OREANDA-NEWS. The decision by most Japanese money market funds to halt subscriptions may delay but is unlikely to prevent their yields turning negative, Fitch Ratings says. When this happens, significant outflows are likely and these could be initially severe if the market follows the same trend as European MMFs.

The Bank of Japan's surprise decision to adopt negative interest rates in January has pushed bond yields down again, with the yield on benchmark 10-year government bonds briefly turning negative earlier this week. Refusing to accept new money from clients will reduce the amount MMFs need to invest at these ultra-low yields and should keep the average return across their portfolio positive in the near term. Fee reductions and waivers are another way that funds may keep returns positive for investors. But under negative interest rates, it is almost certain that money fund yields will turn negative at some point.

European MMFs faced widespread and in some cases severe outflows when their yields turned negative last year. HSBC Euro Liquidity Fund was the first prime fund to announce negative yields, and its assets dropped by almost 50% in one month from EUR4.4bn on 27 March 2015 to EUR2.4bn on 1 May 2015. However, money did eventually flow back into European funds as investors failed to find palatable, positive yielding alternatives - at end-January 2016 the same fund was back up to EUR3.6bn in assets under management.

We may not, however, see the European experience repeated as MMFs are not as widely used in Japan. MMFs represent around 10% of the total mutual fund sector in Europe, but only slightly more than 1% in Japan. The Japanese MMFs are already suffering outflows, in contrast to the positive 2015 flows into European MMFs - even in euro funds.

The small size of the Japanese MMF market means managers may be more likely to opt to redeem funds and return cash to investors. Nikko Asset Management has already announced plans to redeem two funds ahead of schedule.

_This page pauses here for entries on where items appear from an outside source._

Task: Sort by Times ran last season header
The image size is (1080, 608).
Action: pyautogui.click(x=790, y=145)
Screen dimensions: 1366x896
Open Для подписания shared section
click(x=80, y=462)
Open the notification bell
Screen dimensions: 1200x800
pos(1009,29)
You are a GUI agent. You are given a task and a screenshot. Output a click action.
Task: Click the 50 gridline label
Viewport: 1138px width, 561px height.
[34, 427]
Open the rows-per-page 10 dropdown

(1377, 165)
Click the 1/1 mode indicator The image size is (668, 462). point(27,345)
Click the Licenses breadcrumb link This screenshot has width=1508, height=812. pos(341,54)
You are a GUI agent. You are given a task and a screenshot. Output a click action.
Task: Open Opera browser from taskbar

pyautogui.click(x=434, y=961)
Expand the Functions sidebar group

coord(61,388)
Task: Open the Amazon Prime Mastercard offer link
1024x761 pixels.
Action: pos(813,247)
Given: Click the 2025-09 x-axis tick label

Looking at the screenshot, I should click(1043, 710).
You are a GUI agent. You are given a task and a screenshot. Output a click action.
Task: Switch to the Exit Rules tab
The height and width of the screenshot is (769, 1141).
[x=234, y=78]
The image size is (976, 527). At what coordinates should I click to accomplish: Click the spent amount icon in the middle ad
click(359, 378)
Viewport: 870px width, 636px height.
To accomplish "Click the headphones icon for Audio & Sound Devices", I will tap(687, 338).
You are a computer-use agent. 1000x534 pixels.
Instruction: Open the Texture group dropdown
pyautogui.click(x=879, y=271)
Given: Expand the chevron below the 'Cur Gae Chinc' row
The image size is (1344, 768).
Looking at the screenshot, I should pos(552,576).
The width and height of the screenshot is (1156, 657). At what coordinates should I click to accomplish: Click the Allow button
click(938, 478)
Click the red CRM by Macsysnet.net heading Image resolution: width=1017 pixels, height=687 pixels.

A practical issue is that Japanese funds may not yet be equipped to handle negative yields because the Bank of Japan's rate move came as a surprise to many market participants. In contrast, European money funds had considerable time to prepare, enabling them to implement new features such as unit-cancelling mechanisms to accommodate negative yields well in advance of them going below zero. If halting subscriptions buys time, this could give Japanese funds the opportunity to make changes, potentially using European fund structures as a template.